[Saved data entries]
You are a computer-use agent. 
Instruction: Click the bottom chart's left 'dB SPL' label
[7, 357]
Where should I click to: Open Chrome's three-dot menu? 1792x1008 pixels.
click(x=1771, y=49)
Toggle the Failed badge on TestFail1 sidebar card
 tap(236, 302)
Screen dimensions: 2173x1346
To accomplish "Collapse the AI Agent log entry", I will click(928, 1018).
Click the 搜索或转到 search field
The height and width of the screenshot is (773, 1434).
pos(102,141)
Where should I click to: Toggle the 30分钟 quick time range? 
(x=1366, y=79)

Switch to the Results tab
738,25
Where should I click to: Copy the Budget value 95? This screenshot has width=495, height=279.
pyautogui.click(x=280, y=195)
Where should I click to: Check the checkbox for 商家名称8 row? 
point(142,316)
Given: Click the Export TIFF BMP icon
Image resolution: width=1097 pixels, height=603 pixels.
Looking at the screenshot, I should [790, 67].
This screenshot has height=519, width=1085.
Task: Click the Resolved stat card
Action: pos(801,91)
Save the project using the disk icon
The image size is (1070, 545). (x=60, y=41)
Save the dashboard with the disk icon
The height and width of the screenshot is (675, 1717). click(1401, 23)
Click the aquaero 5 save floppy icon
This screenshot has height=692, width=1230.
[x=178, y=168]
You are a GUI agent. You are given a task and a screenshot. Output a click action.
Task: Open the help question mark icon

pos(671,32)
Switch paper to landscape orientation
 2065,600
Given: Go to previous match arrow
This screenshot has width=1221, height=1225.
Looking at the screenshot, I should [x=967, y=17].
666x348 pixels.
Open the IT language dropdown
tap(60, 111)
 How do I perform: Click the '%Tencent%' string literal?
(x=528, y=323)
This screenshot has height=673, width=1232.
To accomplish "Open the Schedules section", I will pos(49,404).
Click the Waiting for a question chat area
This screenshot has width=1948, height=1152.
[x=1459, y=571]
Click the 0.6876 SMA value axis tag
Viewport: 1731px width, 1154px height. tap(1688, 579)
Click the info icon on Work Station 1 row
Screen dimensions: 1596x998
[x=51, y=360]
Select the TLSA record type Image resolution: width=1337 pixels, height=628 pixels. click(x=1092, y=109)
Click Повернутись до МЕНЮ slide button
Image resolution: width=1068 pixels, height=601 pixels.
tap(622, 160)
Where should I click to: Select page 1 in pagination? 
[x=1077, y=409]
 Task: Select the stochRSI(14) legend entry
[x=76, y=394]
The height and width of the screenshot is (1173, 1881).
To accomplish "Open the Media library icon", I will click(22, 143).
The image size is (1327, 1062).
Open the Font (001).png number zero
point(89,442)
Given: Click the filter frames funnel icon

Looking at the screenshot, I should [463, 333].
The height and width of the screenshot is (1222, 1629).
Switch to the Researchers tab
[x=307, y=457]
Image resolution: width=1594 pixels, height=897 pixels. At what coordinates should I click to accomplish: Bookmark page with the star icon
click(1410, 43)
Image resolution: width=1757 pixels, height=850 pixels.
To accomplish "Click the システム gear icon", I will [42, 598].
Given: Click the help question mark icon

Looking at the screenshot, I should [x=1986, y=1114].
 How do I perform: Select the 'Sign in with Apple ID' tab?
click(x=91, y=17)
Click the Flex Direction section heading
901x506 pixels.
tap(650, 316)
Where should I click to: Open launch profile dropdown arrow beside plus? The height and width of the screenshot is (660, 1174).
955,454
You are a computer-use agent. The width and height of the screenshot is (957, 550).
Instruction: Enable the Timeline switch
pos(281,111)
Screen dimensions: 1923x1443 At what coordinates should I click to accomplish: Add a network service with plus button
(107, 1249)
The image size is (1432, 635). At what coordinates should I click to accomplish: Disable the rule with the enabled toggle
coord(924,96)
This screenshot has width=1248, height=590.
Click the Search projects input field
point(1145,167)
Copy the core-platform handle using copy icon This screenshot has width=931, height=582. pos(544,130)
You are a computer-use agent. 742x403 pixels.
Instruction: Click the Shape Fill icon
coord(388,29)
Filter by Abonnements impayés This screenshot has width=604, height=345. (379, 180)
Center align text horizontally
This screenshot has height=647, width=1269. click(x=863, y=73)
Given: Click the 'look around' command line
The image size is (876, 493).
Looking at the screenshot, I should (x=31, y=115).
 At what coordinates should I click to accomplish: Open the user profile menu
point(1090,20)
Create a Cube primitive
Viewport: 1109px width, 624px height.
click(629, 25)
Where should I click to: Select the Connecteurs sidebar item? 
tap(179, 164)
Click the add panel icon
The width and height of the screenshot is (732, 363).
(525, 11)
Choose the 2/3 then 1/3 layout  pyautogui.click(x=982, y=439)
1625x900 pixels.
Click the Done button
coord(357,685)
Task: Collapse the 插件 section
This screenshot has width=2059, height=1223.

### YOUR OBJECTIVE
Keeping every word as it is, repeat all of the records.

### TASK RESPONSE
You are a computer-use agent. 
Instruction: Click the bottom chart's left 'dB SPL' label
[7, 357]
Where should I click to: Open Chrome's three-dot menu? 1792x1008 pixels.
click(x=1771, y=49)
Toggle the Failed badge on TestFail1 sidebar card
 tap(236, 302)
Screen dimensions: 2173x1346
To accomplish "Collapse the AI Agent log entry", I will click(928, 1018).
Click the 搜索或转到 search field
The height and width of the screenshot is (773, 1434).
pos(102,141)
Where should I click to: Toggle the 30分钟 quick time range? 
(x=1366, y=79)

Switch to the Results tab
738,25
Where should I click to: Copy the Budget value 95? This screenshot has width=495, height=279.
pyautogui.click(x=280, y=195)
Where should I click to: Check the checkbox for 商家名称8 row? 
point(142,316)
Given: Click the Export TIFF BMP icon
Image resolution: width=1097 pixels, height=603 pixels.
Looking at the screenshot, I should [790, 67].
This screenshot has height=519, width=1085.
Task: Click the Resolved stat card
Action: pos(801,91)
Save the project using the disk icon
The image size is (1070, 545). (x=60, y=41)
Save the dashboard with the disk icon
The height and width of the screenshot is (675, 1717). click(1401, 23)
Click the aquaero 5 save floppy icon
This screenshot has height=692, width=1230.
[x=178, y=168]
You are a GUI agent. You are given a task and a screenshot. Output a click action.
Task: Open the help question mark icon

pos(671,32)
Switch paper to landscape orientation
 2065,600
Given: Go to previous match arrow
This screenshot has width=1221, height=1225.
Looking at the screenshot, I should [x=967, y=17].
666x348 pixels.
Open the IT language dropdown
tap(60, 111)
 How do I perform: Click the '%Tencent%' string literal?
(x=528, y=323)
This screenshot has height=673, width=1232.
To accomplish "Open the Schedules section", I will pos(49,404).
Click the Waiting for a question chat area
This screenshot has width=1948, height=1152.
[x=1459, y=571]
Click the 0.6876 SMA value axis tag
Viewport: 1731px width, 1154px height. tap(1688, 579)
Click the info icon on Work Station 1 row
Screen dimensions: 1596x998
[x=51, y=360]
Select the TLSA record type Image resolution: width=1337 pixels, height=628 pixels. click(x=1092, y=109)
Click Повернутись до МЕНЮ slide button
Image resolution: width=1068 pixels, height=601 pixels.
tap(622, 160)
Where should I click to: Select page 1 in pagination? 
[x=1077, y=409]
 Task: Select the stochRSI(14) legend entry
[x=76, y=394]
The height and width of the screenshot is (1173, 1881).
To accomplish "Open the Media library icon", I will click(22, 143).
The image size is (1327, 1062).
Open the Font (001).png number zero
point(89,442)
Given: Click the filter frames funnel icon

Looking at the screenshot, I should [463, 333].
The height and width of the screenshot is (1222, 1629).
Switch to the Researchers tab
[x=307, y=457]
Image resolution: width=1594 pixels, height=897 pixels. At what coordinates should I click to accomplish: Bookmark page with the star icon
click(1410, 43)
Image resolution: width=1757 pixels, height=850 pixels.
To accomplish "Click the システム gear icon", I will [42, 598].
Given: Click the help question mark icon

Looking at the screenshot, I should [x=1986, y=1114].
 How do I perform: Select the 'Sign in with Apple ID' tab?
click(x=91, y=17)
Click the Flex Direction section heading
901x506 pixels.
tap(650, 316)
Where should I click to: Open launch profile dropdown arrow beside plus? The height and width of the screenshot is (660, 1174).
955,454
You are a computer-use agent. The width and height of the screenshot is (957, 550).
Instruction: Enable the Timeline switch
pos(281,111)
Screen dimensions: 1923x1443 At what coordinates should I click to accomplish: Add a network service with plus button
(107, 1249)
The image size is (1432, 635). At what coordinates should I click to accomplish: Disable the rule with the enabled toggle
coord(924,96)
This screenshot has width=1248, height=590.
Click the Search projects input field
point(1145,167)
Copy the core-platform handle using copy icon This screenshot has width=931, height=582. pos(544,130)
You are a computer-use agent. 742x403 pixels.
Instruction: Click the Shape Fill icon
coord(388,29)
Filter by Abonnements impayés This screenshot has width=604, height=345. (379, 180)
Center align text horizontally
This screenshot has height=647, width=1269. click(x=863, y=73)
Given: Click the 'look around' command line
The image size is (876, 493).
Looking at the screenshot, I should (x=31, y=115).
 At what coordinates should I click to accomplish: Open the user profile menu
point(1090,20)
Create a Cube primitive
Viewport: 1109px width, 624px height.
click(629, 25)
Where should I click to: Select the Connecteurs sidebar item? 
tap(179, 164)
Click the add panel icon
The width and height of the screenshot is (732, 363).
(525, 11)
Choose the 2/3 then 1/3 layout  pyautogui.click(x=982, y=439)
1625x900 pixels.
Click the Done button
coord(357,685)
Task: Collapse the 插件 section
This screenshot has width=2059, height=1223.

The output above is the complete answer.